Coronavirus: attività commerciali stop in tutta Italia

“Io credo che le misure adottate sono straordinarie e uniche e vanno nel senso di garantire distanziamento sociale ma con tutti i servizi essenziali. Dobbiamo adattarci perché è la misura più importante per interrompere o rallentare la diffusione del virus. Si deve poter lavorare in sicurezza e lo sviluppo del lavoro a distanza avrà ricadute positive anche dopo la fine dell’epidemia”. Così Silvio Brusaferro, presidente dell’Istituto Superiore di Sanità, ha commentato in una intervista radiofonica le nuove disposizioni del Governo per contrastare l’emergenza coronavirus annunciate ieri sera in una conferenza stampa a reti unificate dal premier Giuseppe Conte.

Resteranno chiusi negozi e locali in tutta Italia, mentre restano garantiti supermercati, farmacie, edicole, tabacchi e benzinai.

“Sull’aumento dei nuovi contagi arrivato ieri non sono pessimista come non ero ottimista il giorno prima quando era stato segnalato un calo dei casi – ha detto Brusaferro – quello che è certo è che la curva sta crescendo e sta crescendo più velocemente nelle zone a rischio del nord. I casi segnalati di ieri e oggi vanno riportati mediamente a una settimana fa quindi le misure adottate ora le vedremo, come effetti, tra una settimana”.

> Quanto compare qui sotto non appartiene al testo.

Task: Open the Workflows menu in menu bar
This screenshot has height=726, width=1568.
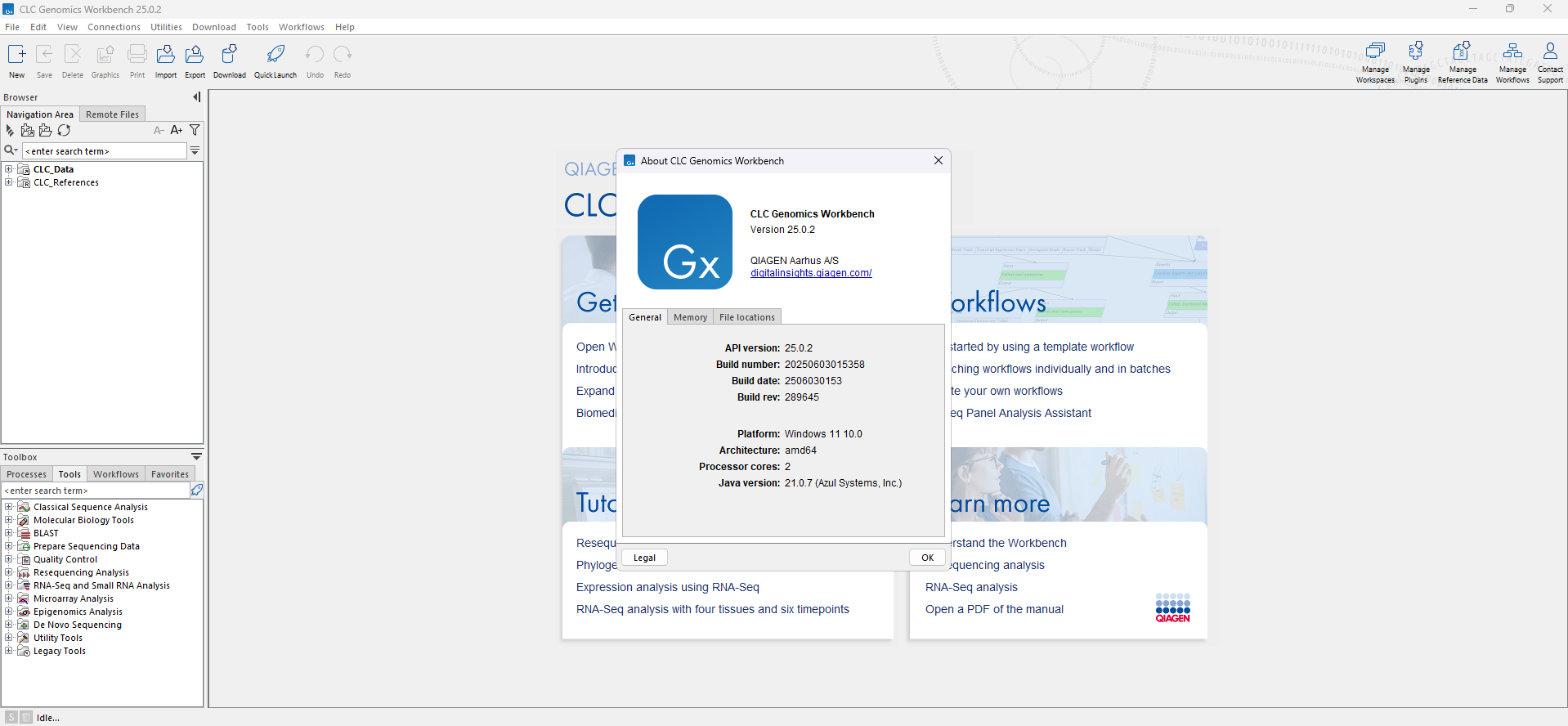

Il Presidente dell’Iss ha ricordato che nelle prime zone rosse del lodigiano c’è stato un calo della diffusione del contagio nel senso che da un positivo che contagiava altre due persone si è arrivati al contagio di una sola persona ma ora “l’obiettivo è portare il valore sotto l’uno”.

A chi esprime incertezza sulla possibilità uscire di casa per una passeggiata ha risposto “la raccomandazione è limitare i movimenti allo stretto necessario e indispensabile. E’ la linea portante. Poi si può considerare il fatto di poter fare due passi sotto casa, mantenendo le distanze, ma limitare i movimenti e i contatti è l’obiettivo principale e una volta emanato il decreto si potrà chiarire la questione definitivamente”.